- Opening Delimiter -

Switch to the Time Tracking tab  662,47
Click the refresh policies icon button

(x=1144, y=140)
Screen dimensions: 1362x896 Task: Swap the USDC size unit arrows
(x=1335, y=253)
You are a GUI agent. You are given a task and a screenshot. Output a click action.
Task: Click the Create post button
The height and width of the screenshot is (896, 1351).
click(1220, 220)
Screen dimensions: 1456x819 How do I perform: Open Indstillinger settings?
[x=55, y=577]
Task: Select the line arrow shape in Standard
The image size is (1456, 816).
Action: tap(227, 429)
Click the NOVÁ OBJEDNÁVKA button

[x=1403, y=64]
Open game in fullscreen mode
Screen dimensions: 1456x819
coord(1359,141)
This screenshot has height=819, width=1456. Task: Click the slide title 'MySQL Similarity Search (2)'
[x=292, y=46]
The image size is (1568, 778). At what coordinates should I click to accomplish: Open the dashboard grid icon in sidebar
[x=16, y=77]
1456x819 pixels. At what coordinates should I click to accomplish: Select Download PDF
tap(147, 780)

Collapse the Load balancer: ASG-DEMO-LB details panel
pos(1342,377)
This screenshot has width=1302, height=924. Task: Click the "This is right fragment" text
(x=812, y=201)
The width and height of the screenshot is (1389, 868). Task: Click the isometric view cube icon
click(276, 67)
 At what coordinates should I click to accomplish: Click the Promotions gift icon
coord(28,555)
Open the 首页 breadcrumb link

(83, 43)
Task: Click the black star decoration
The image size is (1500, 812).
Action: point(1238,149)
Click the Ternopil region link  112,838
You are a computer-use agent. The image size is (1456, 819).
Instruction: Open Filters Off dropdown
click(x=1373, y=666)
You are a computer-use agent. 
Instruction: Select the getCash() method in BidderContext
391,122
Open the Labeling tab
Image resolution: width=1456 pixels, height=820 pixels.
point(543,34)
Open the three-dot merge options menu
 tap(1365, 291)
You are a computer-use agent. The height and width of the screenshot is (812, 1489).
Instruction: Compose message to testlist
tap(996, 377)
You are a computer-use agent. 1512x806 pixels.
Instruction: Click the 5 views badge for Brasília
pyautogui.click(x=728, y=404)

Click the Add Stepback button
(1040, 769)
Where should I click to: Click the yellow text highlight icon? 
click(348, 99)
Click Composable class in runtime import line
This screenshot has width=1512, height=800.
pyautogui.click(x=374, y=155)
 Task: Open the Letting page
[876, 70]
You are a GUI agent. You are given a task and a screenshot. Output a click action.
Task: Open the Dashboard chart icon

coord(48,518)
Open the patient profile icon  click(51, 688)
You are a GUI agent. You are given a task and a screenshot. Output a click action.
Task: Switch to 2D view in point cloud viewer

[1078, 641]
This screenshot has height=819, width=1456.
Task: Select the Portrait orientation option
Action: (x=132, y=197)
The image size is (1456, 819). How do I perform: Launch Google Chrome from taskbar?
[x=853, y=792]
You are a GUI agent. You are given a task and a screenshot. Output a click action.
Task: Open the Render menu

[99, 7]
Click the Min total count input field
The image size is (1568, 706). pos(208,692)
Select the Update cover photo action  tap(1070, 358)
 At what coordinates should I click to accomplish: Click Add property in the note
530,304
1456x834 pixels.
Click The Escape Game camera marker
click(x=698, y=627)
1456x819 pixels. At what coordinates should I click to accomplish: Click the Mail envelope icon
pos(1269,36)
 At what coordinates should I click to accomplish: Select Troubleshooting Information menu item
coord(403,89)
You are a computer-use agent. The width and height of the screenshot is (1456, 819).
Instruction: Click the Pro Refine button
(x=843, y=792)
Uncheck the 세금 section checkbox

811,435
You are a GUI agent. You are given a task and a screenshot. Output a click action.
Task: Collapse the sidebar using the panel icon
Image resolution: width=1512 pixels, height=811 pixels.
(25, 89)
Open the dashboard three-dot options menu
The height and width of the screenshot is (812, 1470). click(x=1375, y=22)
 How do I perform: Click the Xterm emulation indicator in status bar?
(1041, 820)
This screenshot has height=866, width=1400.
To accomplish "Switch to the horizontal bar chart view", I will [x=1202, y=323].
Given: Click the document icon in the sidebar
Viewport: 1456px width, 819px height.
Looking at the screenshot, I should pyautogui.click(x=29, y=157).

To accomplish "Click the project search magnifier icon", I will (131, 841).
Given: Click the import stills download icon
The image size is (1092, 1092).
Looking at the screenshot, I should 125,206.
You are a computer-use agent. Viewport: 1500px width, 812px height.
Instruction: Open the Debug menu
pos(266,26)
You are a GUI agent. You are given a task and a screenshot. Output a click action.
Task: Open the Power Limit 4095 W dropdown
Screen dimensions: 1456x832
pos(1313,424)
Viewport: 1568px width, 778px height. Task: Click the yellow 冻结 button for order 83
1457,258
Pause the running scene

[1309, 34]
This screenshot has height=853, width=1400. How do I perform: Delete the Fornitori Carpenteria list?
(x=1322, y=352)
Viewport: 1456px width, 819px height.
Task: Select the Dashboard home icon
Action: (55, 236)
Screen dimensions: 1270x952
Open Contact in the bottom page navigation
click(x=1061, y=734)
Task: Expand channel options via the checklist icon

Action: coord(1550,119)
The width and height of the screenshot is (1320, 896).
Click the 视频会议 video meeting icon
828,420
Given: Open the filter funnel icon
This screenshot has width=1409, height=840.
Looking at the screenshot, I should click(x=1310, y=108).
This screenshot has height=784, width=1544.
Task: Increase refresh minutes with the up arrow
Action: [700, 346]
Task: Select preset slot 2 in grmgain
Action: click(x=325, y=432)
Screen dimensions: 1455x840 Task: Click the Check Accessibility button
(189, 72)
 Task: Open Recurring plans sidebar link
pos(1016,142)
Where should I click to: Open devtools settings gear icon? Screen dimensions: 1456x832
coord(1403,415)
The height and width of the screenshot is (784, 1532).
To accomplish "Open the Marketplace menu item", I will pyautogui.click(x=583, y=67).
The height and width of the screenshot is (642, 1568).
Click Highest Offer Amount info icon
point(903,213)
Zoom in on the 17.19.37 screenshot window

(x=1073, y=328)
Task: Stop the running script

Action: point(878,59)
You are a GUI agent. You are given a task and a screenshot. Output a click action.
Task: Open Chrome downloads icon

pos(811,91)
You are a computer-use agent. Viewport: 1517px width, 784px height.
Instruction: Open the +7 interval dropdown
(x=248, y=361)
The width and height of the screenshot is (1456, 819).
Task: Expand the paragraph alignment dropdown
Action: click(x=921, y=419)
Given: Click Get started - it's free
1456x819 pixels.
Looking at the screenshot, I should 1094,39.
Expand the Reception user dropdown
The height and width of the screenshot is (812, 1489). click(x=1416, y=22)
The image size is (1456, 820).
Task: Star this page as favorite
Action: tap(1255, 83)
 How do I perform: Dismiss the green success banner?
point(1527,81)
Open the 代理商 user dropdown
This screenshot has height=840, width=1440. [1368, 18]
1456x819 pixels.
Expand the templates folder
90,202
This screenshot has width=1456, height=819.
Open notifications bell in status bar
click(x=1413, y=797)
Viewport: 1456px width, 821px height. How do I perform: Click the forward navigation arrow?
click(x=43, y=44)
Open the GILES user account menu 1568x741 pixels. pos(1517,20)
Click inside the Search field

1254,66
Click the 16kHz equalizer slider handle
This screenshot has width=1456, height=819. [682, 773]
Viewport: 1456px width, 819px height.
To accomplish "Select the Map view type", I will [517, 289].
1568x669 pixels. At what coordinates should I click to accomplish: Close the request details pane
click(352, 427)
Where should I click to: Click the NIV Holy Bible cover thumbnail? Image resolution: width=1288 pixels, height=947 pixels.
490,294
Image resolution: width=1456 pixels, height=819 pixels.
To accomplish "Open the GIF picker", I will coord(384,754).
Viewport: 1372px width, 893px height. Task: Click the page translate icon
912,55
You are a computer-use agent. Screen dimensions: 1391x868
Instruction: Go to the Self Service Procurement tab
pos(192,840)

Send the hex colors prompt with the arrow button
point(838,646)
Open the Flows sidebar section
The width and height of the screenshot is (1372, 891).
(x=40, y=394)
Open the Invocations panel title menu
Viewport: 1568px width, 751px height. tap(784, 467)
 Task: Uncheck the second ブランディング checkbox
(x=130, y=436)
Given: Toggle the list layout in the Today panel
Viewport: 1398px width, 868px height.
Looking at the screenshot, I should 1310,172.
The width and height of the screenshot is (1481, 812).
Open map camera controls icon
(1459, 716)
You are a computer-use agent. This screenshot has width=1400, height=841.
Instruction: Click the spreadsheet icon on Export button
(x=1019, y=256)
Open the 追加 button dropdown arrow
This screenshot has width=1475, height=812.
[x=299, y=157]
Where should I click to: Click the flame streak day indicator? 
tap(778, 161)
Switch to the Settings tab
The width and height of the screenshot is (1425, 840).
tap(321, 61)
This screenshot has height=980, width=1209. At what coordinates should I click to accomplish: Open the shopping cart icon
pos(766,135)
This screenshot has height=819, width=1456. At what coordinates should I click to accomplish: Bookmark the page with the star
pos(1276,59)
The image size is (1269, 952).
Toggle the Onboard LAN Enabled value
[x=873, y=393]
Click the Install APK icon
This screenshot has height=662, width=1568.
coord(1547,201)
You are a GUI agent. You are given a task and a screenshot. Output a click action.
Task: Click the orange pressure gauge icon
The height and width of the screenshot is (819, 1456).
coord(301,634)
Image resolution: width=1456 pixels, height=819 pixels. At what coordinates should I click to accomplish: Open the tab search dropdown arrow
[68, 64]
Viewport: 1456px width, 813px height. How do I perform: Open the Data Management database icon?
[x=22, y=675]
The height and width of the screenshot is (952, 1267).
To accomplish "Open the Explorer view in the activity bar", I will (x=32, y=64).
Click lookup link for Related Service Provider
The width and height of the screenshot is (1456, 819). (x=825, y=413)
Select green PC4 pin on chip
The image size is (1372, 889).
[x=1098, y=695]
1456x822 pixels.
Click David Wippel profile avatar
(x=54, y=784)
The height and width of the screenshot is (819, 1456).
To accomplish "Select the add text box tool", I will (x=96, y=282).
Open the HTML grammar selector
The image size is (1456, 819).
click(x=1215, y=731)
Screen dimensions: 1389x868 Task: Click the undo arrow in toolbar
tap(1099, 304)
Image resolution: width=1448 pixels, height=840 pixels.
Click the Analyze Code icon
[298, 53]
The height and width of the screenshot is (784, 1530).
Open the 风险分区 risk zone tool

- Closing Delimiter -

_PROBLEM TO SOLVE_: Each line above from the one with "Click Highest Offer Amount info icon" up to and including the one with "You are a computer-use agent. Viewport: 1517px" must be set down exactly, and no line outside that span may appear.

_EXPECTED ANSWER_:
Click Highest Offer Amount info icon
point(903,213)
Zoom in on the 17.19.37 screenshot window

(x=1073, y=328)
Task: Stop the running script

Action: point(878,59)
You are a GUI agent. You are given a task and a screenshot. Output a click action.
Task: Open Chrome downloads icon

pos(811,91)
You are a computer-use agent. Viewport: 1517px width, 784px height.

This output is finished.